The Gilt Groupe is a flash sale company. On their website, they host extremely short-term sales events (most last less than two hours!) featuring limited quantities of merchandise from top brands. The combination of short duration and limited quantities makes an appealing mix for competitive shoppers, who are legion. In six years, the brand has accumulated 7 million customers.
Why, then, did the Gilt Group recently take a 90-day break from sourcing new merchandise, adding any new services, or even trying to attract new business?
Know What Time It Is
According to the story Alexis Maybanks, Gilt Groupe’s co-founder, shared at the Women Entrepreneurs Rock the World Conference, the company was experiencing tremendous growth, and with that growth came some growing pains. The sales volume was overwhelming; the customer service department was swamped.
The Gilt Groupe leadership team faced a choice: continue pursuing growth at any cost, or put the brakes on long enough to focus the organization’s energy and resources on better serving the existing customer base?
This is not a unique challenge in the retail world. Every brand wants to grow; many brand managers have been duped into thinking that growth generation is the raison d’etre for their profession. And they’re not completely wrong: a brand that is not growing is a brand that is dying.
The Gilt Groupe demonstrated an understanding that not all growth is equally desirable. There’s a difference between sustainable growth (an increase in market share that allows a company to both attract and please new customers) and problematic growth, where the sheer volume of customer traffic rapidly outpaces the brand’s ability to provide an emotionally satisfying experience on an individual basis.
Problematic growth is the retail equivalent of a Bangladeshi garment factory: the building gets taller and taller, with more and more people inside of it, working harder and harder — all until the critical moment where the building’s infrastructure fails and everything comes down in a horrible crash.
A Time To Build, A Time To Grow
As a Brand Manager, you don’t want to build the Bangladeshi garment factory. You want to build a strong company with a robust retail infrastructure to support brand growth. That means you have to know what time it is. Consider your brand’s current circumstances, and examine how well you’re pleasing your customers. Be objective and analytical. Ask lots of questions, including:
- How long does it take your customers to place an order or make a purchase?
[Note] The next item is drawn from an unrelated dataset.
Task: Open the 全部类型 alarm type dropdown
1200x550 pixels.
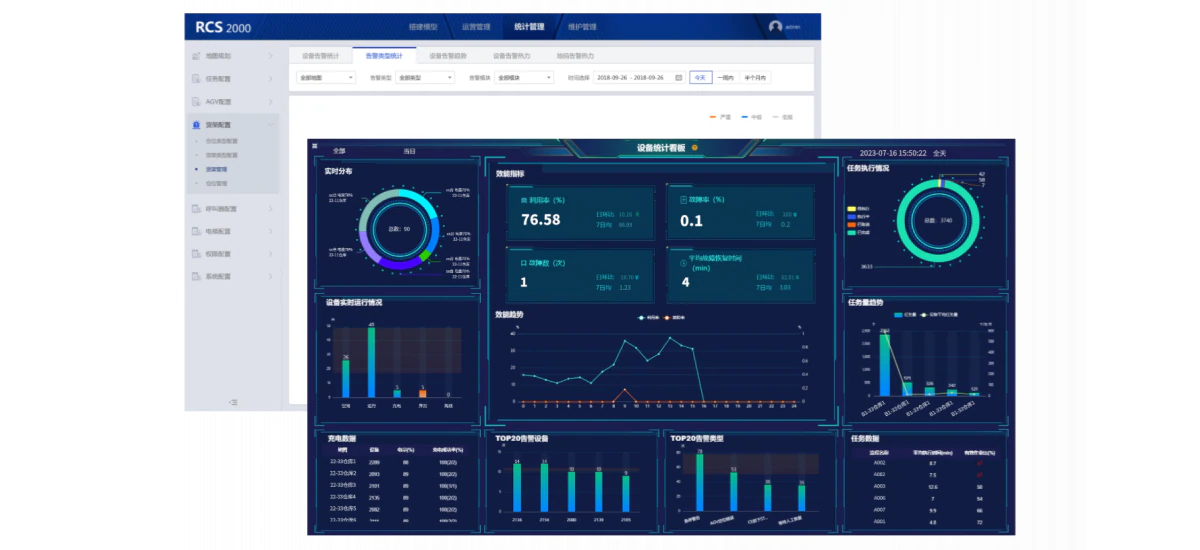Action: [425, 77]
- Is it easy to reach your customer service department?
- How long does it take for the typical complaint to be resolved?
- How many complaints do you have, and what are those complaints about? (Be aware that customers can leave without ever once voicing their displeasure with how you’re doing things.)
- What percentage of your business comes from repeat customers?
- How much of your new business converts into an ongoing relationship?
It’s only after you have the answers to these questions, and you can compare the actual results to the benchmarks of performance that you’d like to see, that you can determine what time it is. Is it time to concentrate on building your company by improving and enhancing the customer experience, or do you have the justifiable confidence to focus your efforts on growth?
Sustainable growth is a balancing act, predicated on the understanding that it is always ultimately better for brand longevity to build a good company than a bad one. Customers are drawn in when they know they’ll be treated well; they’ll stay when you prove it to them.
The effort and energy Gilt Groupe put into building up their website and customer service capabilities is time well spent. So much of the brand’s appeal is dependent on a specific emotional experience: the thrill of competitive shopping, coupled with the triumph of getting in on the deal. Ensuring that there are no technical difficulties or overwhelmed staffers to short-circuit that emotional experience will result in brand growth.
Be A Better Brand Manager: The Essentials
Know what time it is. Assess your company’s performance regularly and objectively.
Improving the customer experience always pays off.
Don’t be afraid to put on the brakes. Going full speed is no good if it takes your company right into the wall of disappointing your customers.